Another type of recent ERISA case is as follows:

Ragan v. Ragan (decided on May 27, 2021 by the Court of Appeals of Colorado, Division V):  The participant in an ERISA plan properly designated his spouse as his beneficiary, via the plan’s forms. The parties subsequently divorced, but the participant never changed his beneficiary designation. Thereafter, upon the participant’s death, his plan benefits were paid to his beneficiary (his former spouse). The participant’s estate then sued her, to recover the benefits that were paid to her. In deciding whether the payment complied with applicable law, the court addressed the following two statutes:

  • Colorado’s divorce revocation statute, under which any beneficiary designation of a spouse is automatically revoked upon the parties’ divorce; and
  • ERISA, under which a plan administrator must distribute plan proceeds to the beneficiary named in the plan’s governing documents.

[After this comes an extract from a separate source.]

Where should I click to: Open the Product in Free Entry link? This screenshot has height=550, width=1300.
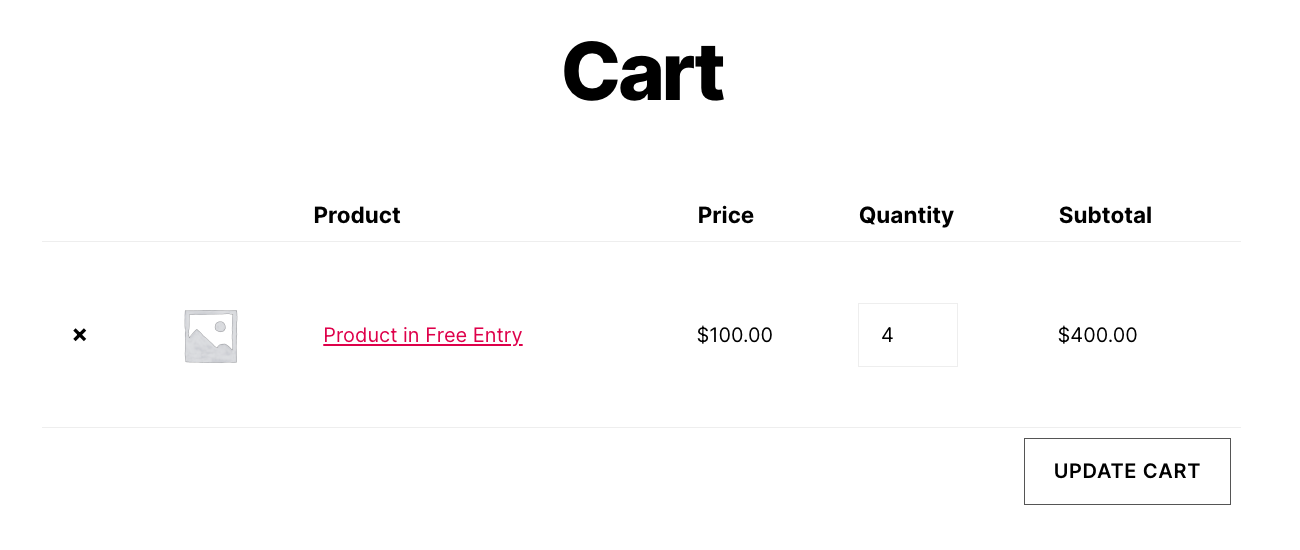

The court began its analysis by noting that ERISA preempts “any and all State laws insofar as they may now or hereafter relate to any employee benefit plan.” In this connection, the court cited other courts’ decisions that ERISA preempts any state law that automatically revokes a beneficiary designation upon divorce. (The only exception is in the context of a benefit waiver by private agreement between the divorcing parties. However, the beneficiary in this case did not execute a waiver of her right to receive the participant’s plan benefit upon his death.) Adopting those courts’ decisions, the Colorado court concluded that absent an express waiver of rights to an ERISA plan’s benefits, “ERISA precludes a lawsuit against a former spouse to recover insurance proceeds that were distributed to [her] as the named beneficiary” under the plan’s governing documents. Therefore, the distribution to the beneficiary in this case was proper and she does not have to pay those benefits to the participant’s estate.
 
I often review plan documents that include language similar to the Colorado statute involved in this case. If the plan in this case had included that language, then the court would have applied it, there would have been no ERISA preemption issue, and the participant’s estate would have prevailed in this lawsuit.